Theoretical basis of AI in urban systems
AI can assist in addressing many issues in urban systems by detailed and extensive sensing of urban environments10. Deep learning11 is a branch of machine learning that utilizes deep neural networks to learn and represent complex patterns in data, which can be employed for tasks such as fine object recognition. Natural language processing12 focuses on how computers understand and process human language, which can be applied to analyze and extract insights from urban-related textual data, such as social media data. Reinforcement learning13 is a learning paradigm that aims to train intelligent agents by interacting with the environment to learn optimal action strategies, which can be utilized to optimize decision-making in such areas as urban transportation systems and energy management. These theoretical bases enable the use of AI technology to analyze and address problems in urban research, providing deeper insights and better knowledge to support decision-making.
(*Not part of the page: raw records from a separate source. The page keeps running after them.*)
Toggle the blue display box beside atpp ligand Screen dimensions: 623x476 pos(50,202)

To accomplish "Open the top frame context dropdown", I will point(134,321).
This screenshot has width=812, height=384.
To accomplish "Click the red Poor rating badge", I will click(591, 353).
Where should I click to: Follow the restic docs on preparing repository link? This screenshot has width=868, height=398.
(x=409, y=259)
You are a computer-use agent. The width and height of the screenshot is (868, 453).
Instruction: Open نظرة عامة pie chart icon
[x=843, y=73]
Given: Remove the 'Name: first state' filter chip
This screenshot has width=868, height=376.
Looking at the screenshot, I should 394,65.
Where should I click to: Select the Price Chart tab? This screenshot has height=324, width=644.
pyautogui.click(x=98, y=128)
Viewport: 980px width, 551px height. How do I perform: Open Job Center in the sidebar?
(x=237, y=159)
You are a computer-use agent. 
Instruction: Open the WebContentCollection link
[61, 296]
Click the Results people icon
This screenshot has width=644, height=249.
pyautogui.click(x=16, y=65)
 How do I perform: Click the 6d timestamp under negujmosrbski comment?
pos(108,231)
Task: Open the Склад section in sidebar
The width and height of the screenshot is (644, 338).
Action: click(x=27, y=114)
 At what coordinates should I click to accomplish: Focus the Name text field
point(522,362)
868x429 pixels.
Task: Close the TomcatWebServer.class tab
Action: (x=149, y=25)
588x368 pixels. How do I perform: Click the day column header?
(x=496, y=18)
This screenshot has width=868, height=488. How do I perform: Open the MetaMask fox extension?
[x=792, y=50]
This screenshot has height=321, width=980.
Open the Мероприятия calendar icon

The power of AI in urban research lies in its ability to process multiple types of data, analyze complex patterns, and make informed predictions, which is crucial for understanding complex urban systems. The application of AI methods and techniques usually considers many factors, including research tasks (e.g., image classification, object detection, etc.), the modality of data (e.g., optical, radar images, etc.), the hardware (e.g., graphics processing unit) and platform (e.g., local, distributed, or cloud computing)14, the selection of models, the construction of networks, and the validation of results. The joint use of multimodal data should be carefully considered in the construction of networks. The criteria for model selection depend on the specific task, data, and the desired output. The construction of networks is not yet unified and explainable. Therefore, a general framework and guidelines for selecting models, constructing networks, and validating results are needed to fully leverage the potential of AI in urban studies.
Digital image processing
In digital image processing, Convolutional Neural Network (CNN) is widely used due to its powerful ability of local feature extraction15. For sequential or time-series data, Recurrent Neural Network (RNN) is popular16. Recently, a new AI model, transformer, has achieved great advances in natural language processing, and has been successfully transferred into the image processing field. Compared to CNN and RNN, the transformer entirely consists of attention mechanisms and can model long-range dependency between input and output at much lower training cost17. Fueled by the rapid development of hardware, big data, and AI techniques, foundation models based on transformers have been successfully proposed for general purposes and can be readily applied to various downstream tasks18. In the field of remote sensing, foundation models have increasingly received wide concerns, e.g., Prithvi19 and RemoteCLIP20. These foundation models point out a promising direction for dealing with multi-modal data and general tasks. This can be outlined in a general framework with three components: model, input, and output (Fig. 2).
Model
AI models often operate as a “black box”21, neglecting the underlying physical mechanisms. To address this issue, we propose a general AI framework, which consists of three parts: the encoder for feature extraction; the feature fusion module for the fusion of diverse features; and the decoder for the reconstruction of output features. The key innovation lies in the utilization of prior knowledge and the integration of major cutting-edge AI models, such as CNN, transformer, RNN, graph neural network (GNN), and generative adversarial network (GAN). Different AI models can serve as encoders or decoders based on their strengths in feature representation. Prior knowledge can be integrated at different stages. At the input stage, it can enrich and integrate prominent features, reducing redundancy, such as remotely sensed spectral indices. During the modeling, prior knowledge can be accounted for in network weights through model pre-training or fine-tuning. At the output stage, it can guide the learning process and provide more reliable outputs, e.g., by the addition of spatial-temporal weighted terms. This knowledge-driven approach enhances the model interpretability and generalization and compensates for limited training data.
Input data
These EO data are characterized by diverse spectral, spatial, and temporal resolutions and broad spatial coverage, enabling long-term urban monitoring. Within the AI framework, prior knowledge complements raw data, especially when the available input data is limited. The type of prior knowledge to be incorporated depends mainly on research objectives, geospatial relationships, urban attributes, and temporal patterns (see Fig. 2).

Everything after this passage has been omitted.